--- TASK TO CARRY OUT ---
Write out only the opening lines of the entries, through the line with "Select the 印刷电路板".

----

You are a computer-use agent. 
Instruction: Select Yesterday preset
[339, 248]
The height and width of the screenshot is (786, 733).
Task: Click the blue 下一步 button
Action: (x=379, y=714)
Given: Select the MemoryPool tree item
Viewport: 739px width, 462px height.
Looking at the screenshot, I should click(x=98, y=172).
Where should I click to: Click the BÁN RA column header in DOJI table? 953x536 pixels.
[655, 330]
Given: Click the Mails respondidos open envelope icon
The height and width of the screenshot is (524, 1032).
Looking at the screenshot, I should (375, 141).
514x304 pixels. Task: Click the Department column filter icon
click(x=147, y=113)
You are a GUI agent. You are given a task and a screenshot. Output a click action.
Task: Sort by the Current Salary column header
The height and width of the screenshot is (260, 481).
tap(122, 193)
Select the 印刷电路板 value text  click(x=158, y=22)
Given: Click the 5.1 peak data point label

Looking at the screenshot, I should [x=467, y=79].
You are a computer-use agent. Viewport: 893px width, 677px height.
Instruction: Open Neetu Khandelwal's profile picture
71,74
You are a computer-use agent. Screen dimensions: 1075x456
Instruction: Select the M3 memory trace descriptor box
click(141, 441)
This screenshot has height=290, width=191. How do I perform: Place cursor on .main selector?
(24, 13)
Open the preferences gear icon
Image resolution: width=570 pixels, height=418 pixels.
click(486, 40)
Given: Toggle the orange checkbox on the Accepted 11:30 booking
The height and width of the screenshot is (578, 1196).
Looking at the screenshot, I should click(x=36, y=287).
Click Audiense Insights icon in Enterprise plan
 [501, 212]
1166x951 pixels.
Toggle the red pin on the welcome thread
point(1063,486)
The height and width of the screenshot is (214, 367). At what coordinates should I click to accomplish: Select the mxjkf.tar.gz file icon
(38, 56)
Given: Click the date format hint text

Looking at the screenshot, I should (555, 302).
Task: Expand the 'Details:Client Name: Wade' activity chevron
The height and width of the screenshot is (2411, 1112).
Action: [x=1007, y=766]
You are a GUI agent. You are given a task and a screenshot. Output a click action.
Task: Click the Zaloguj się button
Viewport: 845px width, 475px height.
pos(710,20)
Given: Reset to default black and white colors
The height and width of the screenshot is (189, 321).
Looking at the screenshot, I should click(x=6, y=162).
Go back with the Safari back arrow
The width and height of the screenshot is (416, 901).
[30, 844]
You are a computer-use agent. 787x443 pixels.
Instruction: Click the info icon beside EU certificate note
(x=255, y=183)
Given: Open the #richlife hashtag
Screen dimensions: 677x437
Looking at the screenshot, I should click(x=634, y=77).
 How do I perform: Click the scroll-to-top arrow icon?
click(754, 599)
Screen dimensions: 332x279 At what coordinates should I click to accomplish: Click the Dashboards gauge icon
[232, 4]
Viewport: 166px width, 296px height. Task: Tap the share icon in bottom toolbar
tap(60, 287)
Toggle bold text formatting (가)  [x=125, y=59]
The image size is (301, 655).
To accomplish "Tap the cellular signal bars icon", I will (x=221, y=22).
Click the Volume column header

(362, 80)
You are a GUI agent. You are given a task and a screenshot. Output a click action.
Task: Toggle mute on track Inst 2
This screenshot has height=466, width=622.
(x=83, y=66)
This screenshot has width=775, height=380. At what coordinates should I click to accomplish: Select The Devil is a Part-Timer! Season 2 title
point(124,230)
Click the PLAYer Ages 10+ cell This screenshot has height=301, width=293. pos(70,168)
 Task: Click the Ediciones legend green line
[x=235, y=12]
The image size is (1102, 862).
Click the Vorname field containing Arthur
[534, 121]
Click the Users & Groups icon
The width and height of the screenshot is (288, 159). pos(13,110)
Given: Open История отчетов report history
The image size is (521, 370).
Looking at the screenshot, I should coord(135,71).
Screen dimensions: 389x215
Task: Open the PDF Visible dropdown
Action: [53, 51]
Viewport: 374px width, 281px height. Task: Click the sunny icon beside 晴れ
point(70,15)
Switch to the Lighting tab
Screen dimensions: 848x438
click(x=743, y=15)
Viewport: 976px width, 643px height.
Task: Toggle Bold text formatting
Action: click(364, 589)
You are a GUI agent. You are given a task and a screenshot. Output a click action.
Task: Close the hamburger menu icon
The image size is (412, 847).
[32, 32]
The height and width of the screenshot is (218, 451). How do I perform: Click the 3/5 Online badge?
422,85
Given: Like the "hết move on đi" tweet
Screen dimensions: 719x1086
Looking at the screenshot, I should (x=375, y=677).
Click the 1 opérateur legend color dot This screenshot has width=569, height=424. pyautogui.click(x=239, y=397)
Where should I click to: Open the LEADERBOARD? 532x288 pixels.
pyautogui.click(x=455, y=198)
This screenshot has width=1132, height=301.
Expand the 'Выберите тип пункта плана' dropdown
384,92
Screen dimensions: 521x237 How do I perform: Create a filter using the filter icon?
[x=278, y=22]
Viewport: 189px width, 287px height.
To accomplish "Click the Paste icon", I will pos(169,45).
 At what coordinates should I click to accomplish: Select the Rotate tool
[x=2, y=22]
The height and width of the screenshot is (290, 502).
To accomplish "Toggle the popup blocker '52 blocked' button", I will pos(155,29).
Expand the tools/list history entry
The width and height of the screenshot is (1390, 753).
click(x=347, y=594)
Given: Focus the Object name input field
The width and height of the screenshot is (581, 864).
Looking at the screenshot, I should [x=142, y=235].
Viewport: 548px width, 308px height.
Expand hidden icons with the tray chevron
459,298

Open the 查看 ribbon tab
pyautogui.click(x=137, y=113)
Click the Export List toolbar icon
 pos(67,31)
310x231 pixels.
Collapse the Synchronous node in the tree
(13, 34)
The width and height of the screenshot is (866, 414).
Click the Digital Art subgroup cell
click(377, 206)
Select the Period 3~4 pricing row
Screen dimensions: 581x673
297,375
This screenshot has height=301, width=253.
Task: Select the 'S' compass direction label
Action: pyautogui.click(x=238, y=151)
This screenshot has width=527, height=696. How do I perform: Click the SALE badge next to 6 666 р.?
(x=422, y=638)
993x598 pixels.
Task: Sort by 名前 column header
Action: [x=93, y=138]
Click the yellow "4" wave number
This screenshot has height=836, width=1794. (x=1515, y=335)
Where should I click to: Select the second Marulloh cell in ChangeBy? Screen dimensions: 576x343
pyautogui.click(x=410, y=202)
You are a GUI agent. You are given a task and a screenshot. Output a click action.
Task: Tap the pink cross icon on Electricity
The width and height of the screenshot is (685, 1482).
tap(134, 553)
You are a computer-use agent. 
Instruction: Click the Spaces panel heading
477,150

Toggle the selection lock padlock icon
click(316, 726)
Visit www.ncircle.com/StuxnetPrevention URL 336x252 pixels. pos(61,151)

----

--- WRITTEN ANSWER ---
You are a computer-use agent. 
Instruction: Select Yesterday preset
[339, 248]
The height and width of the screenshot is (786, 733).
Task: Click the blue 下一步 button
Action: (x=379, y=714)
Given: Select the MemoryPool tree item
Viewport: 739px width, 462px height.
Looking at the screenshot, I should click(x=98, y=172).
Where should I click to: Click the BÁN RA column header in DOJI table? 953x536 pixels.
[655, 330]
Given: Click the Mails respondidos open envelope icon
The height and width of the screenshot is (524, 1032).
Looking at the screenshot, I should (375, 141).
514x304 pixels. Task: Click the Department column filter icon
click(x=147, y=113)
You are a GUI agent. You are given a task and a screenshot. Output a click action.
Task: Sort by the Current Salary column header
The height and width of the screenshot is (260, 481).
tap(122, 193)
Select the 印刷电路板 value text  click(x=158, y=22)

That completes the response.